What to avoid in your diet

Torkos warns that women should take extra precautions during pregnancy to avoid ingestion of potentially harmful chemical and toxins, in addition to those that might be somewhat hidden in their prenatal vitamins. These include:

  • Farmed fish: “While omega-3 fatty acids are beneficial for the development of the baby’s brain and nervous system, women have to limit their intake of farmed fish because of mercury, dioxins and PCBs. Wild fish still contains these chemicals but in lesser amounts.”
  • Most prescription and OTC drugs: “Many drugs are not tested for safety in pregnancy, and some are known teratogens (cause birth defects).
  • Some herbal supplements and “all-natural” remedies: “There are a few herbs that can be dangerous during pregnancy including black cohosh, dong quai, feverfew and licorice.”

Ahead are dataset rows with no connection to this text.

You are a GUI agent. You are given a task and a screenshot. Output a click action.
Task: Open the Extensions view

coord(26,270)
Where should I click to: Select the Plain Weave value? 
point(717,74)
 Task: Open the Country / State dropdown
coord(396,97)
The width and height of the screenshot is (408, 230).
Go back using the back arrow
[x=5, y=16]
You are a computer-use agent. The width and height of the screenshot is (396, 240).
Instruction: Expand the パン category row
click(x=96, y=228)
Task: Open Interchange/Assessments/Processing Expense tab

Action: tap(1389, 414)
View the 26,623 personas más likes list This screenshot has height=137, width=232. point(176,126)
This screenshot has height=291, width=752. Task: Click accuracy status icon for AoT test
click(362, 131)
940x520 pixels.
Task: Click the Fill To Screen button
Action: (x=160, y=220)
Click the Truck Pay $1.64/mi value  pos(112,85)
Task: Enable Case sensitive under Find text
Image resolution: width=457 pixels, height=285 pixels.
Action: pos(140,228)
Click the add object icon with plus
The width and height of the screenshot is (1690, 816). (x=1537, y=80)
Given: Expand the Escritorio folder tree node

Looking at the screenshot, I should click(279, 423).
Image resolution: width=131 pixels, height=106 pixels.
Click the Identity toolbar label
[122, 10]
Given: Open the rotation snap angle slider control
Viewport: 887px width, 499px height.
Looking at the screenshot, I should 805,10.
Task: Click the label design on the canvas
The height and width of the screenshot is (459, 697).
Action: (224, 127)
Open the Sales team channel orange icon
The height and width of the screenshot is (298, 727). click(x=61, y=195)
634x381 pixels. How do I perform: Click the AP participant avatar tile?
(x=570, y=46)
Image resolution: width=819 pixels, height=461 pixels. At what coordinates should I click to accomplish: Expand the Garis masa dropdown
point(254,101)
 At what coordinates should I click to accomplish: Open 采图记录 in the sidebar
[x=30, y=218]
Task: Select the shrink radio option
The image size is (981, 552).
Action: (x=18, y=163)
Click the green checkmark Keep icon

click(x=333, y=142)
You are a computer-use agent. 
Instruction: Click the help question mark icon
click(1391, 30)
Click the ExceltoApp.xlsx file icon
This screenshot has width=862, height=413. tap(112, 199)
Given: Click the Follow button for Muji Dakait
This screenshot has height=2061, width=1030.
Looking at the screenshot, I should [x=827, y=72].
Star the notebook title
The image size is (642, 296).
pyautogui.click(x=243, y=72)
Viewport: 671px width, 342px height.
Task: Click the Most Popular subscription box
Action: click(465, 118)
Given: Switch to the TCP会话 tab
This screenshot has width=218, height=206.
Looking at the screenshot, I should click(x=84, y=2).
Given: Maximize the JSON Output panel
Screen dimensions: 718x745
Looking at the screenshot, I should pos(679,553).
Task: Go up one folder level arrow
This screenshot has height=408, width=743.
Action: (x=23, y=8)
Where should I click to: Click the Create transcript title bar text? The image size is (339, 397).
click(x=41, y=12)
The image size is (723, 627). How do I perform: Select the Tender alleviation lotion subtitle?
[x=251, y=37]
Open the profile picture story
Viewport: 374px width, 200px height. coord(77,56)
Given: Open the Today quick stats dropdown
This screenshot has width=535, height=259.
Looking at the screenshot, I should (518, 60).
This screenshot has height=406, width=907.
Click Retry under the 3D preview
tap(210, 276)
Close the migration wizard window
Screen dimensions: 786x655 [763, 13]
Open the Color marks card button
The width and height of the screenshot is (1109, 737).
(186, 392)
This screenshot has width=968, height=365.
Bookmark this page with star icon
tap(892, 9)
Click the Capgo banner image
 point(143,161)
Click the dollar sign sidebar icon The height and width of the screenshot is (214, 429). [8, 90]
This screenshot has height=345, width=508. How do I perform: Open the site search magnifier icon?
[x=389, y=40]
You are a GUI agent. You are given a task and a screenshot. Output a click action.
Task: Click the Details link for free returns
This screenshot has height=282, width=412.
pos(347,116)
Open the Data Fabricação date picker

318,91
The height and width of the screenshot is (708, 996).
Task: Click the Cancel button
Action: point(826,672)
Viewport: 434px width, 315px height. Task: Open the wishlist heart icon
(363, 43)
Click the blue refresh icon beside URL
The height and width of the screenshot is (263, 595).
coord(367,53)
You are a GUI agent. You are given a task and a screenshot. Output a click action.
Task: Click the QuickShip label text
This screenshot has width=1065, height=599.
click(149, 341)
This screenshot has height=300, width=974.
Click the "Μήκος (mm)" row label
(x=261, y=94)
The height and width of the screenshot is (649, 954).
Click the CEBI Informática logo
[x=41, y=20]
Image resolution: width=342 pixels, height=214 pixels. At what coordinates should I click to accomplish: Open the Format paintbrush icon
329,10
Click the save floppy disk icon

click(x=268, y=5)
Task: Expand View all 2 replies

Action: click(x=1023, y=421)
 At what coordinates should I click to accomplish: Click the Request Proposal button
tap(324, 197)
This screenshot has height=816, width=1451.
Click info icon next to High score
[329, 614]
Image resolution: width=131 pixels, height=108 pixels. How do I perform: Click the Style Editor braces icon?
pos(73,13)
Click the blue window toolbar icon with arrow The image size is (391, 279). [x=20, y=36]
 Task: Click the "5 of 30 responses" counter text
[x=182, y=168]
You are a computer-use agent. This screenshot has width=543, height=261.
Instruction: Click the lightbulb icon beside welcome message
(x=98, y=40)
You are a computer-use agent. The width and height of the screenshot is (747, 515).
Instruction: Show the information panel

Torkos says the best strategy for all pregnant women is to read ingredient labels thoroughly. “When the health of your baby is at stake, it’s not enough to assume that a product is healthful. There are some great prenatal vitamin brands that deliver all of the important nutrients without the unnecessary additives. Taking the extra time to review ALL of the ingredients in your prenatal vitamin makes a lot of sense for both you and your baby.”